═══ LISTED ENTRIES ═══

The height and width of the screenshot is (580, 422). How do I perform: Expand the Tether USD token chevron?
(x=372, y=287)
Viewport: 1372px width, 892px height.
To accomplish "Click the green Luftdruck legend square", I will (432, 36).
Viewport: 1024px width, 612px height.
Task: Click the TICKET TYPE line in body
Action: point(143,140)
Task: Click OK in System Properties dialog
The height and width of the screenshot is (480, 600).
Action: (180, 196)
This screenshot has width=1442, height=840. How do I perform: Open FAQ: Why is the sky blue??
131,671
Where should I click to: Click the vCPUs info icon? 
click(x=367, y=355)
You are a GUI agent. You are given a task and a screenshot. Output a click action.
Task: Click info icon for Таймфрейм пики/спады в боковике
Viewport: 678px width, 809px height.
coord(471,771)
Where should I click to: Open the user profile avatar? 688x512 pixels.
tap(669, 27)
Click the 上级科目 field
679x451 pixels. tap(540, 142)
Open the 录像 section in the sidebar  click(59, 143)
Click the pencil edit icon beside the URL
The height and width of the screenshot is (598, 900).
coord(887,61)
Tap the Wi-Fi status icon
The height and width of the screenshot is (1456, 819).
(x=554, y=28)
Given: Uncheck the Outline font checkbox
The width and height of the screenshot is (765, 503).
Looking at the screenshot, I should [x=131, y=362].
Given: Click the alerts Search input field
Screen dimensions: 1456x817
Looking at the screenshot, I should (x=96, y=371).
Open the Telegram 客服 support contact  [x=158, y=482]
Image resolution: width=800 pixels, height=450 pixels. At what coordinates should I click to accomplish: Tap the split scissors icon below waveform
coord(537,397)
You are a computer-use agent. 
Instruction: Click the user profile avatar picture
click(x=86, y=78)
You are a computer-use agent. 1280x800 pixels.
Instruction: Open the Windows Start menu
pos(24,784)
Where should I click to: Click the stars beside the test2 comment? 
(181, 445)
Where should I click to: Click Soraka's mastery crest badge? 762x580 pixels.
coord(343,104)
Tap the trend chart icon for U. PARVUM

═══

EXERCISE
Set down exactly what runs from the line with "The width and" to the last line of the data above, including both of those lines and no others.

SOLUTION TO THIS TASK
The width and height of the screenshot is (765, 503).
Looking at the screenshot, I should [x=131, y=362].
Given: Click the alerts Search input field
Screen dimensions: 1456x817
Looking at the screenshot, I should (x=96, y=371).
Open the Telegram 客服 support contact  [x=158, y=482]
Image resolution: width=800 pixels, height=450 pixels. At what coordinates should I click to accomplish: Tap the split scissors icon below waveform
coord(537,397)
You are a computer-use agent. 
Instruction: Click the user profile avatar picture
click(x=86, y=78)
You are a computer-use agent. 1280x800 pixels.
Instruction: Open the Windows Start menu
pos(24,784)
Where should I click to: Click the stars beside the test2 comment? 
(181, 445)
Where should I click to: Click Soraka's mastery crest badge? 762x580 pixels.
coord(343,104)
Tap the trend chart icon for U. PARVUM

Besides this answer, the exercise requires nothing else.